W I T N E S S E T H :
WHEREAS, the Power Purchase Agreement provides for the
purchase by JCP&L of the capacity and energy from Seller's
Cogeneration Facility with a nameplate rating of 52 MW/Hr. to be
constructed by Seller at the Newark Boxboard plant in Newark, New
Jersey;
WHEREAS, by letter agreement dated June 2, 1986 ("First
Amendment"), the Parties have amended the Power Purchase
Agreement in certain respects (the Power Purchase Agreement, as
so amended by the First Amendment being hereinafter referred to
as the "Agreement");
WHEREAS, Seller has advised JCP&L that construction of the
Facility has been delayed and has requested that the Date of
Initial Commercial Operation as provided in the Agreement
therefore be extended;
WHEREAS, JCP&L is willing to extend the Date of Initial
Commercial Operation as requested by Seller, subject, however, to
the terms and conditions hereof; and
WHEREAS, the Parties desire to amend the Agreement in
certain other respects.
NOW THEREFORE, in consideration of the mutual covenants and
agreements hereinafter set forth, the Parties hereby agree as
follows:
1. Article III - Definitions.
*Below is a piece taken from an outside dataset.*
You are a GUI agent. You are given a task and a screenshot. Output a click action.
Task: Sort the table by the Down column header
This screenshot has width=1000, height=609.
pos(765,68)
Article III of the Agreement is
hereby amended as follows:
(a) By revising the definition of "Contract Capacity" in
Article 3.6 to read in its entirety as follows:
3.6 "Contract Capacity" means the maximum summer Peak
Period producing capability the Generating Facility shall
demonstrate according to GPU/PJM guidelines, as in effect
from time to time, in MWH/Hr. which, in any event, shall not
be less than 52 MWH/Hr.
(b) By adding the following defined term therein:
3.16(a) "Major Facility Overhaul" means an outage of
the Cogeneration Facility for a complete replacement or
reconditioning of the Cogeneration Facility's electrical
prime mover, one or more of its turbine-generators or its
related boiler(s) due to ordinary wear and tear. Each such
outage may occur not more often than once every five (5)
years for a period of up to ninety (90) days each.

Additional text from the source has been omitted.